ArabicUnitagEnglish (UK)



 Key Texts in Classical Islamic Pedagogy

Translation and Analytical Commentary

Collaborative Research Project

 University of Göttingen, Germany, and Al-Azhar University in Cairo, Egypt

Financially supported by the German Ministry of Education and Research (BMBF)

 and  the Egyptian Ministry of Higher Education and Scientific Research (STDF)


Joint research and translation project directed by Professor Sebastian Guenther, University of Goettingen, Germany, and Dr. Mahmoud Haggag, Al-Azhar University in Cairo, Egypt.

 The project (Oct. 2013 - Summer 2016) has the following objectives:

  1. Identification of medieval Arabic writings containing key ideas and major theories of classical Islamic pedagogy;
  2. Translation of these texts, either in part or in toto, into English or German and scholarly analysis of their content;
  3. Publication of these texts in a special series entitled “Classical Texts of Islamic Pedagogy: Annotated Translations along with Reprints of the Arabic Original.”

The project is based on a selection of important Arabic-language books on philosophy, theology, literature and jurisprudence, stemming from a period when medieval Arabic culture and scholarship were flourishing and produced original, often innovative concepts of classical Islamic thought that hitherto have not, or only insufficiently, been studied for their pedagogical content.

The publication of a special series of books is planned as a result of this project. This series will include annotated translations of certain major medieval Arabic works on Islamic education (either in full, in the case of shorter treatises, or excerpts of longer books), alongside the respective original Arabic text.

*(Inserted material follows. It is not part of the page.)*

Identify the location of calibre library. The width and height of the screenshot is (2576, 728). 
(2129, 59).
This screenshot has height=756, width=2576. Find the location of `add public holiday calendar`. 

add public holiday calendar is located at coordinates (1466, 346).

Thus, the results of this project are expected to be of particular interest, both in Europe and in the Arab and Islamic worlds, to researchers in the fields of Educational and Comparative Religious Studies as well as in Arabic and Islamic Studies. In addition, the project results will be of significant interest to wider circles of readers concerned with the history of ideas in general, as well as for those interested in the concepts of knowledge and education in Islam in particular. The anticipated annotated translations of medieval key texts of Islamic pedagogy will serve to provide unique access to “classics” of the rich Arabic-Islamic scholarly tradition devoted to pedagogy and education which up to now have been unavailable to modern audiences.